STATED EXERCISE:
Copy the data below word for word, omitting the pictures.

- - -

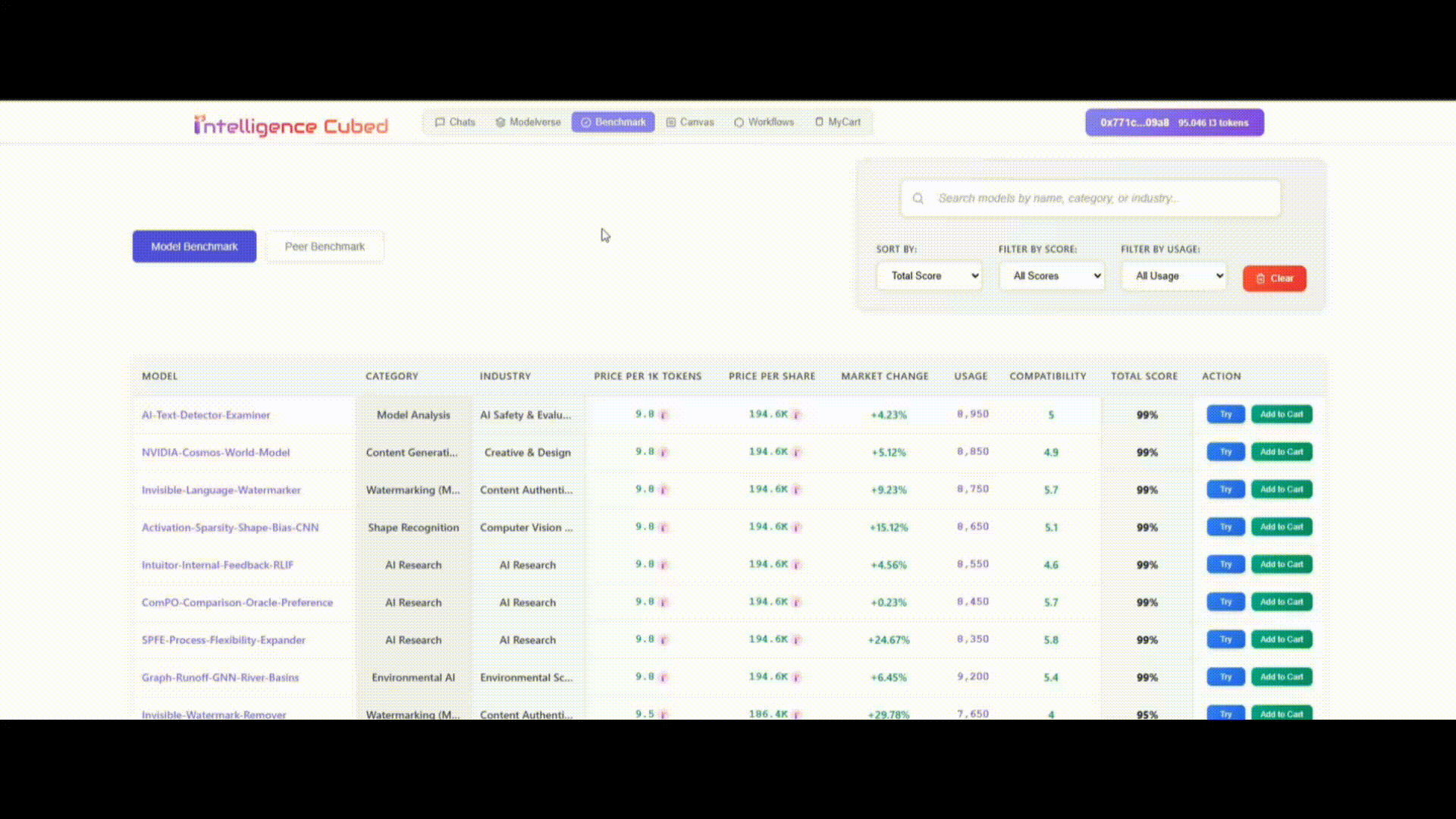Screen dimensions: 1456x819
Task: Click the search magnifier icon
Action: 918,198
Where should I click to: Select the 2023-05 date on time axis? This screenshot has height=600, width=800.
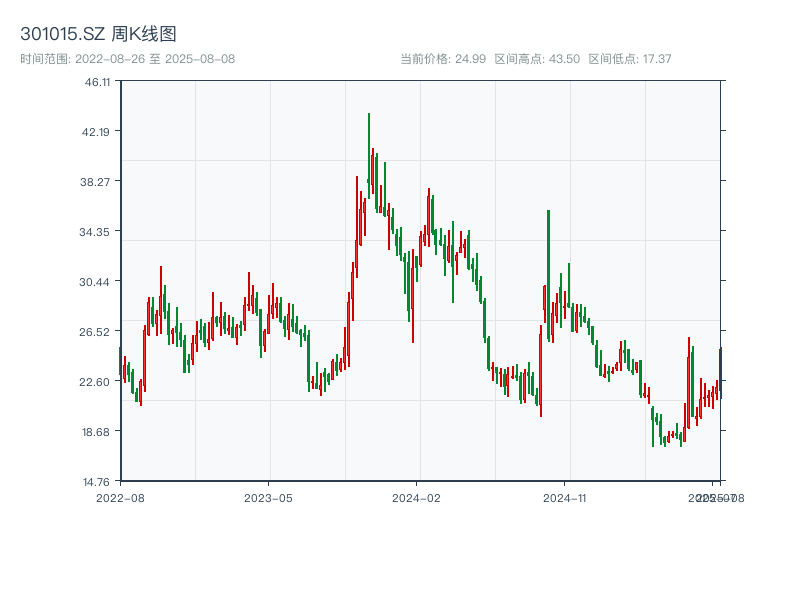tap(268, 497)
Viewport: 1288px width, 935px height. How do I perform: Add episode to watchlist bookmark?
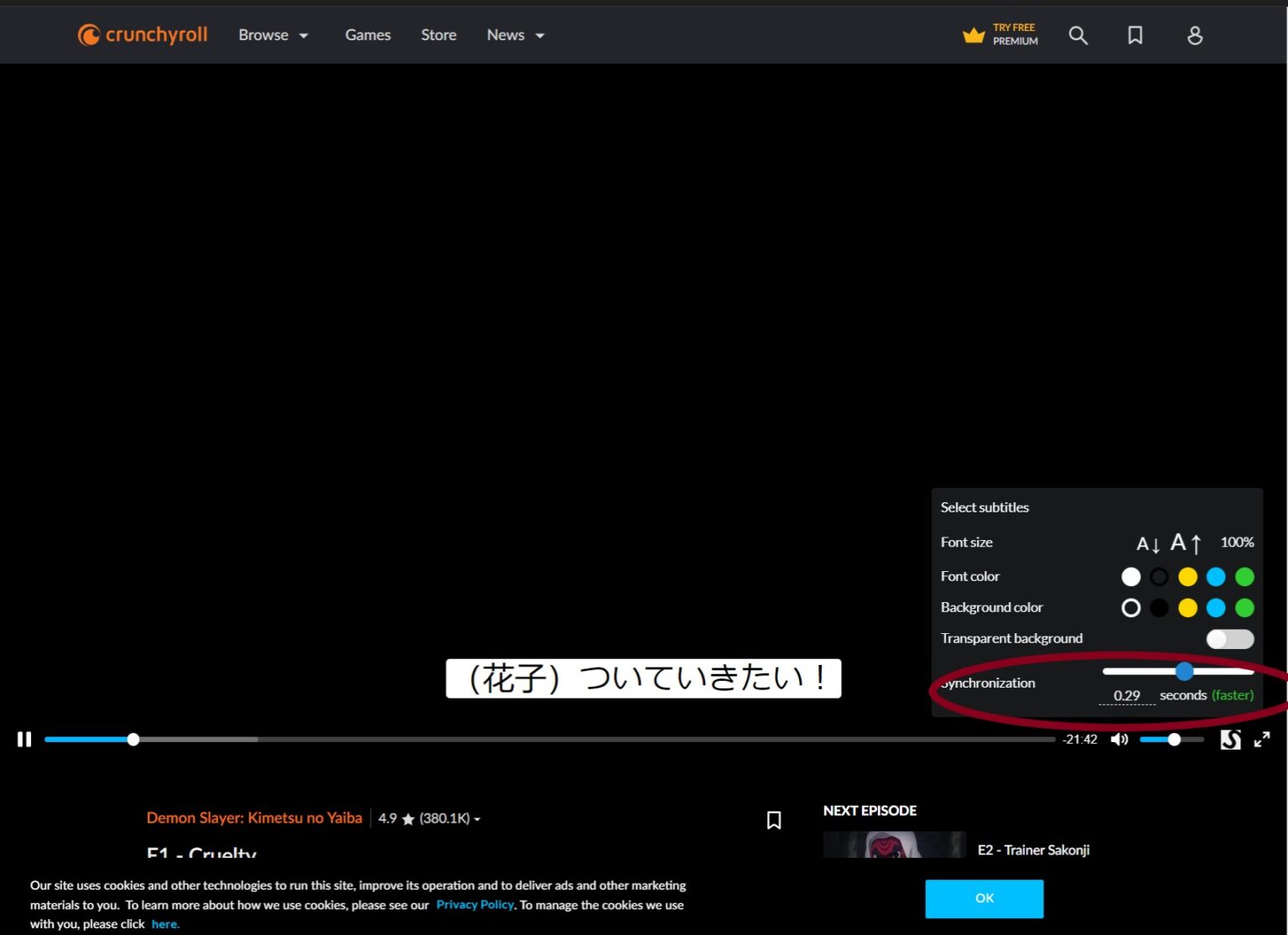773,819
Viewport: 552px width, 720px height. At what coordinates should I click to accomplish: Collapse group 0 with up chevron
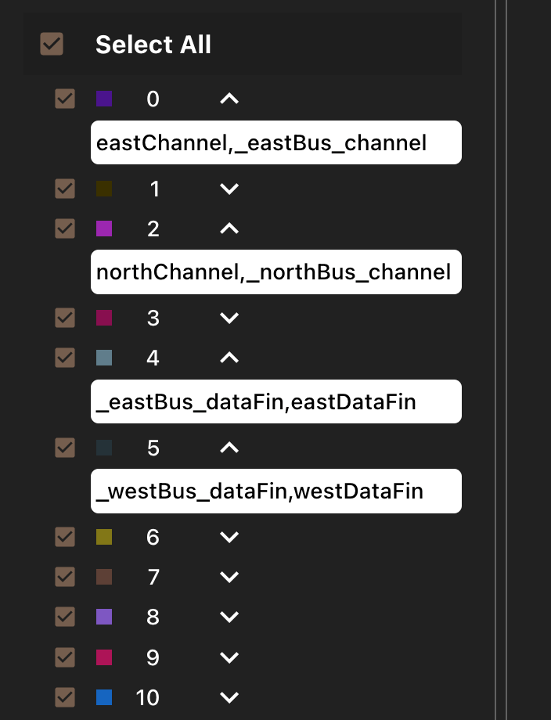229,99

- - -

COMPLETED TASK:
Screen dimensions: 1456x819
Task: Click the search magnifier icon
Action: 918,198
Where should I click to: Select the 2023-05 date on time axis? This screenshot has height=600, width=800.
tap(268, 497)
Viewport: 1288px width, 935px height. How do I perform: Add episode to watchlist bookmark?
773,819
Viewport: 552px width, 720px height. At what coordinates should I click to accomplish: Collapse group 0 with up chevron
229,99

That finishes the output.